For the past year as Jim and Lorraine have been on the road working and making a living, coastal media have been dropping in at Trump rallies asking the same questions and trying, desperately trying and often failing, to understand how a blue-blood plutocrat with the baby-soft hands of a banker has managed to capture the support of men like Jim, who has a portion of a finger missing just below the silver skull ‘n’ crossbones ring he wears. How many times do you have to hear, “He says what I’m thinking” before you understand that Trump is a simple man with simple ideas, and that those thoughts are shared by millions?
“He never said you can’t come in here if you’re a Mexican or a nigger or whatever,” Jim said Sunday night of Trump. “What he said was you gotta come in legally. And if you somehow took from that that he’s racist I have to question your sanity.”
Jim, who is white, and Lorraine, who was born in Mexico, are not racist, they said. As for the epithet, Jim explained that there is a difference between a black person and a “nigger”—and President Obama is most definitely the latter.
“Ever since, excuse me for saying this, that nigger got into office, this son of a bitch did everything he could but come out here and shut my truck down,” Jim said, pointing to his rig.

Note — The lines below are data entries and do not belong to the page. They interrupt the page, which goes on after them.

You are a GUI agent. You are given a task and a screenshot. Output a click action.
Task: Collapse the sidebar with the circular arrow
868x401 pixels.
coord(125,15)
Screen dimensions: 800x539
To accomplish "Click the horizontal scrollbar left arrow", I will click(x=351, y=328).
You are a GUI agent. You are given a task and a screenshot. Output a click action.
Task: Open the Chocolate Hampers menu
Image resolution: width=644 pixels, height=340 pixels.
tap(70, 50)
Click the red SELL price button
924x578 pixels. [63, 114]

Obama oversaw an increase in taxes that affect men of the road, Jim lamented, while Trump has promised to do away with regulations, vaguely explained by the candidate as, well, he hasn’t really ever explained what he means. But Jim doesn’t need an explanation. Just the fact that someone is saying what he’s thinking has him sold. Trump will help men like Jim simply because he says he will. Trump is not a racist because how could he be? Lorraine is Mexican and she supports him.

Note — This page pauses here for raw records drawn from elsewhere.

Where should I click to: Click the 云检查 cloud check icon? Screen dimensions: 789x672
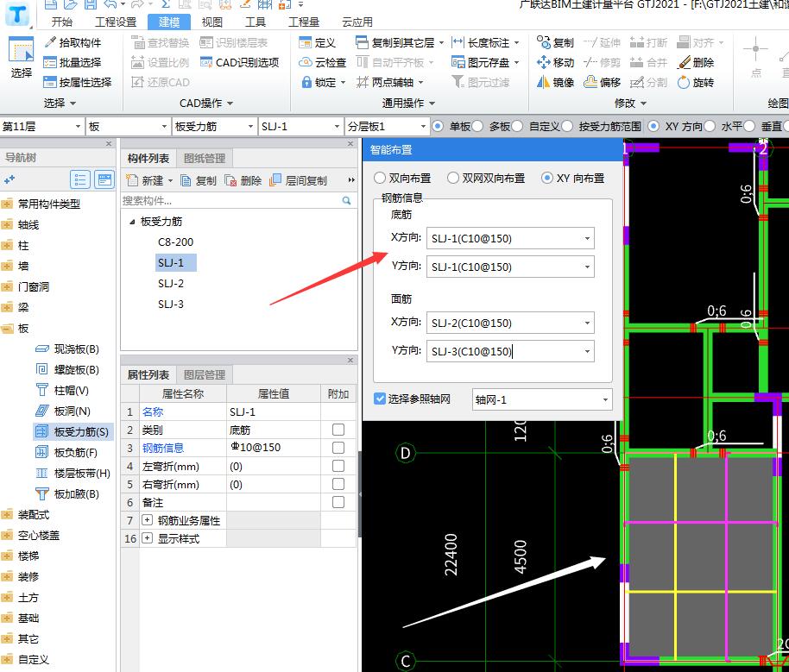(323, 62)
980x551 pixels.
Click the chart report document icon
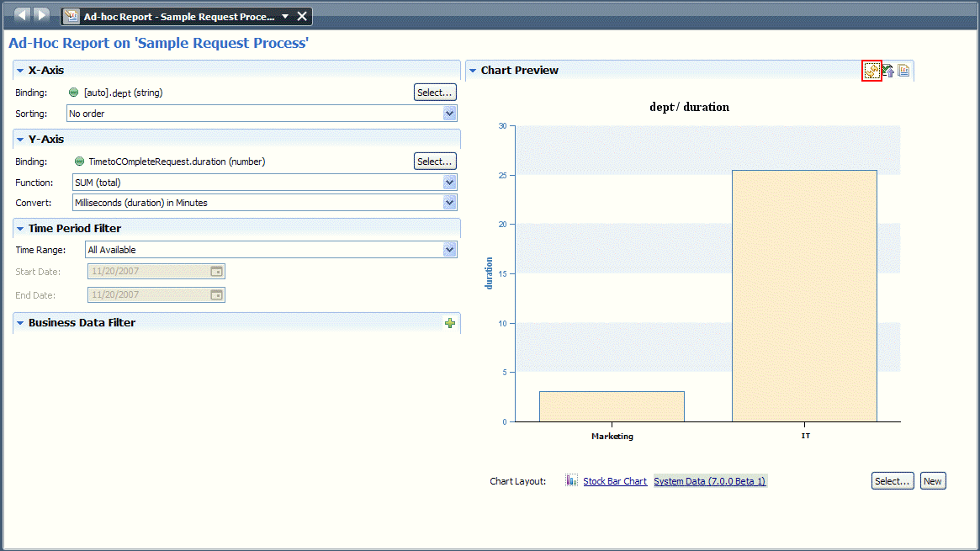point(903,72)
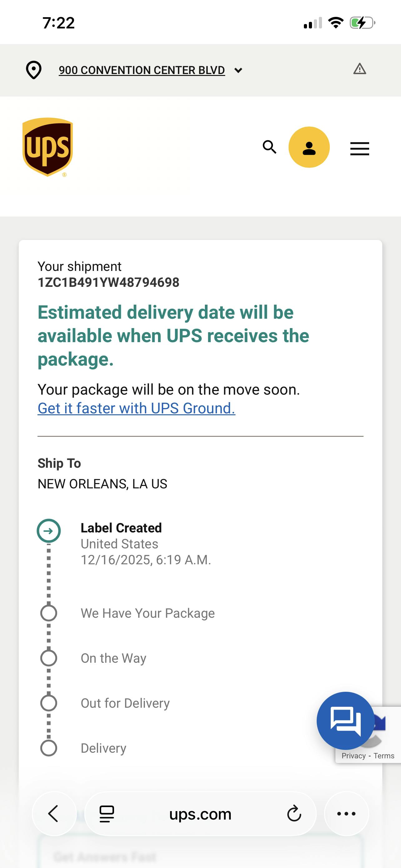Go back with the browser back arrow

point(54,814)
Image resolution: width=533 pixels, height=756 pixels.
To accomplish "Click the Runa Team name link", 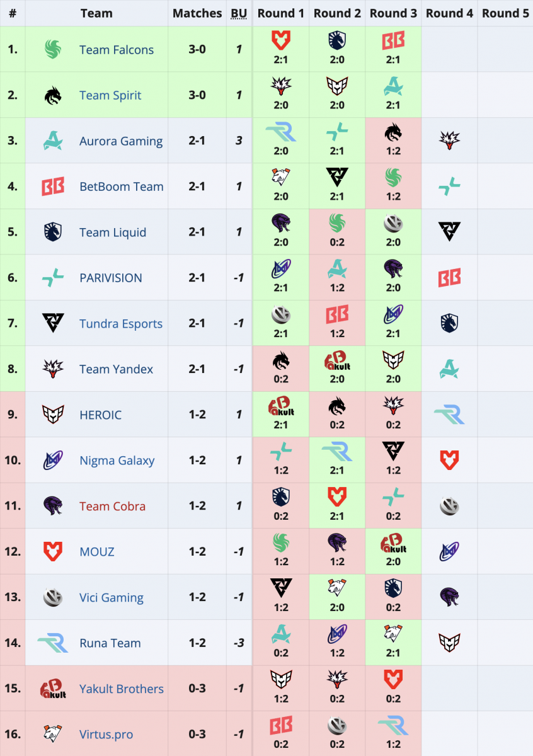I will point(110,643).
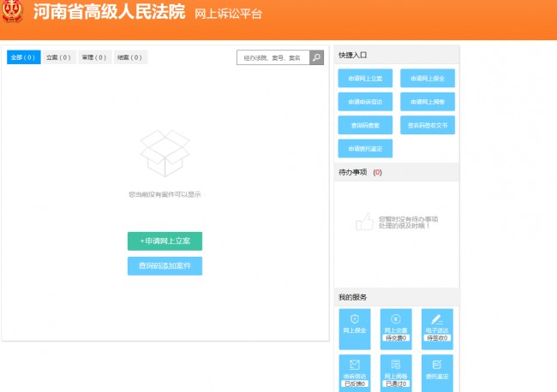
Task: Click the 查询码添加案件 button
Action: (165, 266)
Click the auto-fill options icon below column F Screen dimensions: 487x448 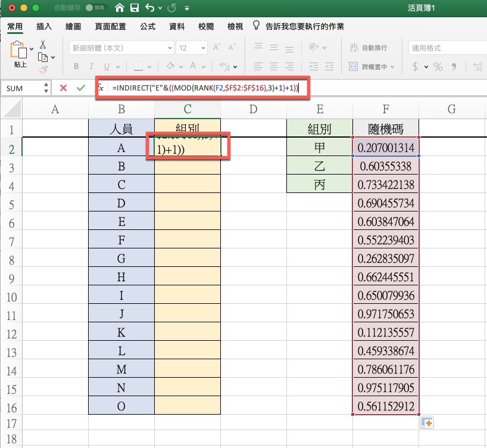pos(426,423)
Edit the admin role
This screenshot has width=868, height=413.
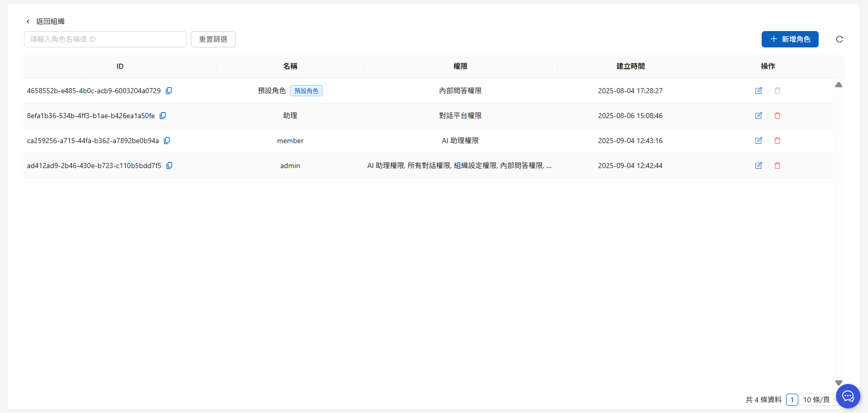click(759, 166)

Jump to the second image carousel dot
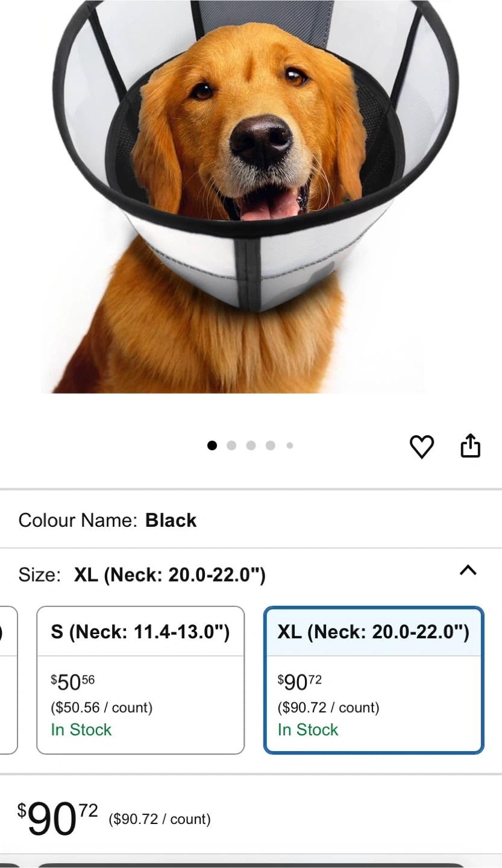coord(231,445)
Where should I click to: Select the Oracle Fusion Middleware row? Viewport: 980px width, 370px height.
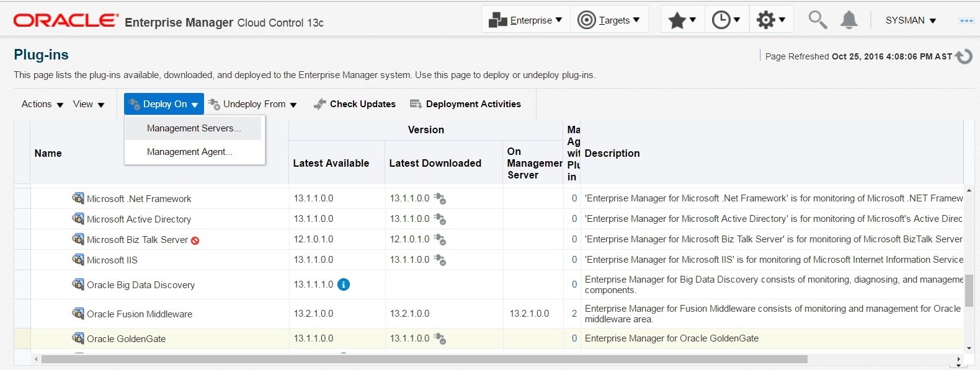[140, 314]
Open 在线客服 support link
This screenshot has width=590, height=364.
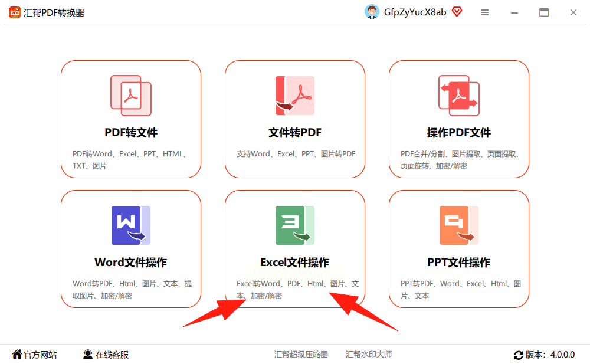[x=106, y=355]
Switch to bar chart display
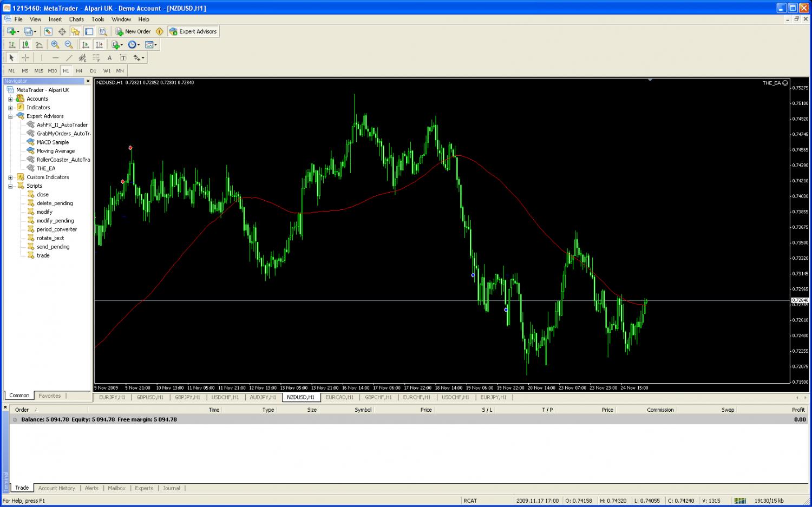The image size is (812, 507). [12, 45]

“We talked to these black guys in the parking lot today and they told us they were for Trump, but that they just couldn’t tell anyone that because they’d be shunned or something,” she explained on Sunday night.
The fucked up dichotomy of America sometimes means that a trucker from California can use a racial slur in reference to the president and in the same breath describe his black “brother” who supports Trump.

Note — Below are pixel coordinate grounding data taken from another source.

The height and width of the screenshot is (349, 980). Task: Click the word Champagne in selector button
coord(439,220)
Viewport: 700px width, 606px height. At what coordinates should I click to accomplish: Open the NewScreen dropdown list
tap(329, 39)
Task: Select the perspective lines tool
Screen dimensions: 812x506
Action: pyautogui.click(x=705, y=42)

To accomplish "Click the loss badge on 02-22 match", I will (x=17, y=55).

Jim and Lorraine talk openly about race. There are bad and good people of all colors, they say, and we as a country should be more open with each other in order to understand one another. Sometimes that means offensive bluntness—a presidential candidate calling for a ban on Muslim immigrants because people of that faith are often the ones who commit acts of terrorism, for one. Jim saying a racial epithet is acceptable because it only applies to a certain kind of black person, for another.
Donald Trump didn’t bring us to this place, either; he simply brought men and women like Jim and Lorraine into the media’s crosshairs. After being ignored for years by the media they increasingly were coming to mistrust, suddenly reporters began coming around, asking them their opinions, finally giving them a voice.
But Jim doesn’t support Trump just because of his promise to erode the regulations that Jim says are holding him back from making more money, or the candidate’s promise to make immigrants enter the country legally or else—it’s his business acumen that Jim has great appreciation for. The same goes for Mike Jackson, who Jim might call his brother over his support for Trump as he sold pro-Trump t-shirts at the Monday noon rally Jim and Lorraine helped to organize.
“He’s a capitalist,” said Jackson, who is black, of Trump. “When he looks at me he tells me ‘Go get your money.’”
Which is exactly what Jackson has been doing for the last five months as he’s followed Trump on the campaign trail, selling shirts for $20 a pop. One reads, simply, “Bill Rape"
Trump is the fuck you, pay me candidate, and he is about three things in the minds of men like Jim and Mike: get money, go with your gut, shake things up. Jim Hassinger, a Navy veteran from Cambridge, Ohio, said as much at the Monday rally.
“I think there’s a thousand other people more qualified but he’s the outsider,” Hassinger said. “I think it’s good to shake it up every once in awhile.”
He’ll vote for Trump, but he doesn’t hold out much hope the presumptive GOP nominee will win.
“With all the career politicians pulling every goddamned trick in the fucking book, I don’t think my vote really counts for shit,” Hassinger said.
Later this afternoon the 73-year-old will hop on his Harley and ride two hours back to Cambridge.
“Too old to stick around for whatever happens later,” he said.
Tomorrow, Jim and Lorraine will be back on the road, heading to pick up whatever load can make them the most money based off what a smart phone app Jim uses to find work tells him. Hopefully there won’t be mechanical problems, as there were on the way out here a few times. Hopefully Jim won’t lose another load like he did in Oregon last year—the trailer of tomato paste he lost on a snowy hill cost him nearly $100,000, he said, dropping his net income for the year to just more than $20,000 after grossing $200,000.
And hopefully for their sake, no protesters try to get in Jim’s way.
“If they did that locking arms stuff on me,” Jim says of protesters blocking roads and highways, “I don’t care if you’re black, white, brown, purple, whatever, I’m gonna flatten your ass.”